È infatti saltato l’intervento che inizialmente doveva essere confermato
nel decreto IMU, con il Governo che ha fatto dietro front anche sul
ripristino dell’IRPEF per gli immobili sfitti, ovvero sulla misura che
faceva figurare al 50% la rendita catastale di seconde case e immobili
non locati nel reddito imponibile. Due interventi correlati tra loro
perché l’uno, l’imponibilità delle rendite catastali il cui gettito
stimato era di 1,6 miliardi di euro, avrebbe dovuto compensare l’altro,
la deducibilità IMU per capannoni e immobili strumentali.
A
tranquillizzare imprenditori e professionisti il sottosegretario
all’Economia, Pier Paolo Baretta: la deducibilità dell’IMU per gli
immobili strumentali «è un elemento che costituisce l’equilibrio
complessivo dell’accordo sull’IMU e, al massimo con la Legge di
Stabilità, bisognerà renderla operativa. La deducibilità sui capannoni è
un impegno solenne preso con le imprese e bisogna onorarlo». Si tratta
di una soluzione, quella della deducibilità al 50% a fini IRES ed IRPEF,
che già lasciava l’amaro in bocca ad imprese e professionisti che
chiedevano a gran voce anche la deducibilità IRAP e che ora rischia di
venire meno. In generale, lo ricordiamo, l’IMU sugli immobili
strumentali incide per il 40% sul totale versato, quasi 10 miliardi di
euro.
L’unico intervento attualmente in vigore a favore delle
imprese riguarda il settore dell’edilizia, tra i più colpiti dalla crisi
economica, e gli immobili invenduti, per i quali l’IMU è stata abolita.

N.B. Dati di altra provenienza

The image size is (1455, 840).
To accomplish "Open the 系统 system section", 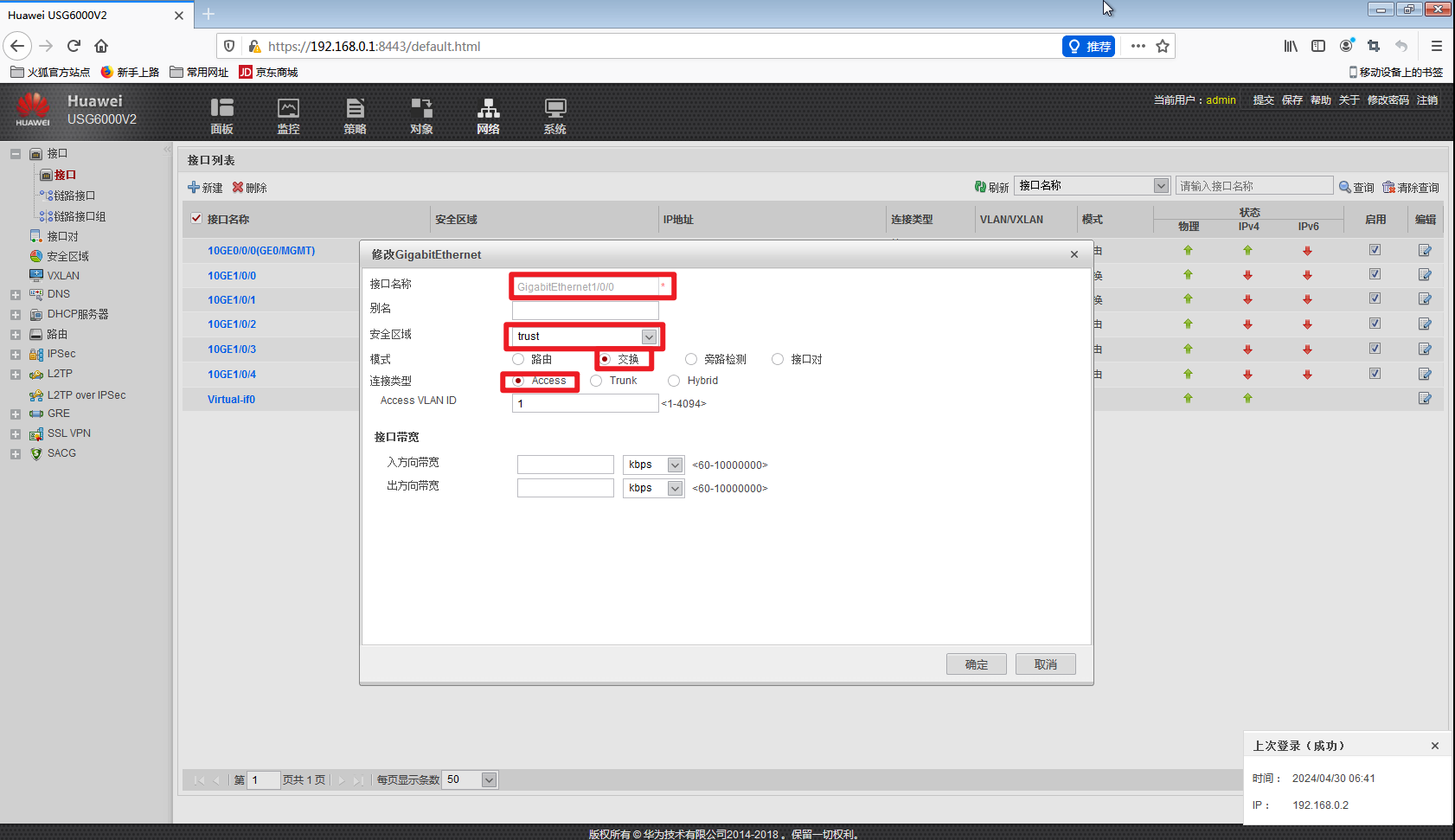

Per la CNA, tuttavia, la cancellazione dell’IMU sugli immobili
invenduti sarebbe un semplice palliativo per le imprese, mentre sugli
artigiani stanno per abbattersi macigni quali l’aumento dell’IVA e la
nuova service tax (TASER), oltre alla TARES che per quest’anno resta in
vigore. Mettere in stand by le imprese, in attesa per la possibile
deducibilità IMU, secondo la CNA, confermerebbe il trend di questo
Governo che sottovaluterebbe la crisi e continuerebbe a «somministrare
un leggero calmante ad un malato in pericolo di vita». La CNA ricorda
che ben il 63% delle imprese ha chiesto finanziamenti per riuscire a
fare fronte alle ultime scadenze fiscali e sottolinea come la riduzione
del cuneo fiscale sulle imprese debba diventare una priorità per il
Governo, per garantire la sopravvivenza del tessuto produttivo del
Paese. Proprio per questo la CNA assicura che continuerà a battersi per
evitare l’aumento dell’IVA che rischia concretamente di affossare i
consumi. Invece di andare ulteriormente a penalizzare famiglie e
imprese, il Governo e le Amministrazioni locali dovrebbero ridurre le
imposte sul tessuto economico (IVA compresa, per rilanciare il mercato)
senza tentare di riproporle sotto mentite spoglie.